JAQUE-CATELAIN (Jacques Guerin-Castelain, dit)

acteur français (Saint-Germain-en-Laye 1897 - Paris 1965).

D'une joliesse un peu accablante, il personnifie un certain type d'adolescent fortuné, évoluant avec nonchalance dans le climat des années 20. L'Herbier le choisit comme acteur principal de sa « cantilène » : Rose France (1917). Il s'y fait remarquer et c'est le début d'une carrière sans grand éclat mais qui va fournir cependant au jeune homme l'occasion d'écrire et de tourner lui-même deux films : le Marchand de plaisir (1923), la Galerie des monstres (1924), reflets adoucis de l'avant-garde de l'époque.

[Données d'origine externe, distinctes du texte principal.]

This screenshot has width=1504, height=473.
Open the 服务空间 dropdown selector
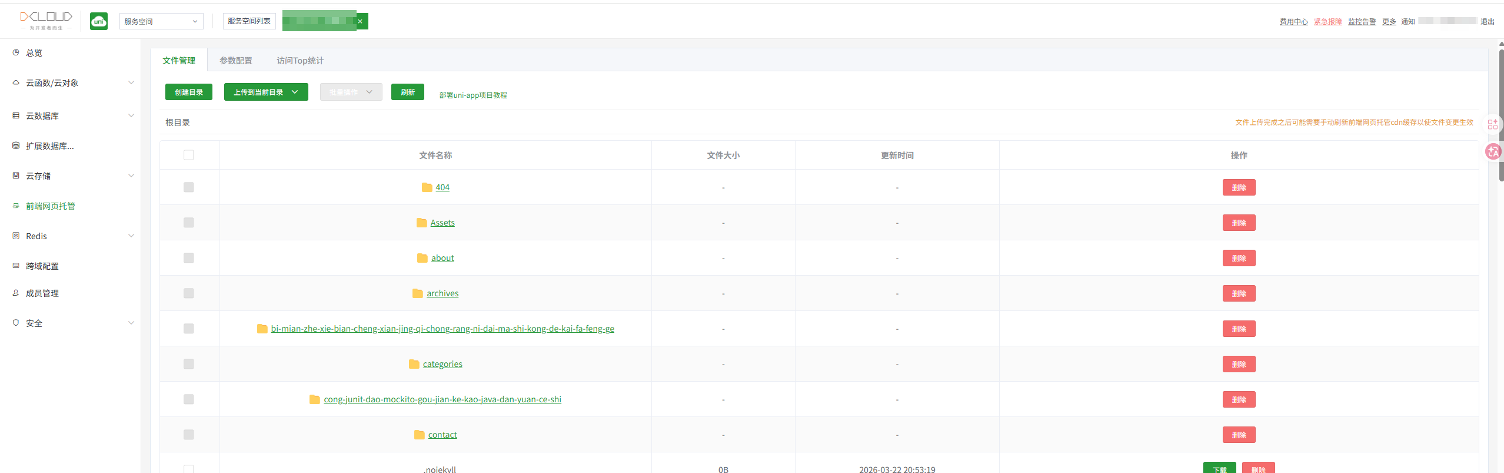point(161,22)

L'Herbier s'occupe de leur supervision et continue à offrir des rôles à son interprète favori dans des films promis à la notoriété : le Carnaval des vérités (1920), l'Homme du large (1920), El Dorado (1921), Don Juan et Faust (1922), l'Inhumaine (1924). Le talent de l'acteur, sa beauté le mettent en vedette dans d'autres productions comme Kœnigsmark (L. Perret, 1923) ou le Chevalier à la rose (R. Wiene, 1925). Au début du parlant, L'Herbier lui fait jouer le personnage central de l'Enfant de l'amour (1930) puis des rôles moyens dans le Bonheur (1935), la Route impériale (id.), Adrienne Lecouvreur (1938), Entente cordiale (1939). La guerre passée, il va le retrouver encore dans la Révoltée (1948) et les Derniers Jours de Pompéi (1950). Reconnaissant d'une aussi constante fidélité, Jaque-Catelain a consacré en 1950 un livre à celui qui fut son ami et son metteur en scène. Tenté par le théâtre, il y réussit plutôt mieux que dans des films tels la Garçonne (Jean de Limur, 1936) ou l'Escadrille de la chance (Max de Vaucorbeil, 1938). Son exil aux États-Unis entre 1940 et 1944 lui fait perdre le contact avec la scène et les studios parisiens. Aussi, hormis les films de L'Herbier, on ne l'aperçoit plus — fugitivement — que dans Éléna et les hommes (J. Renoir, 1956).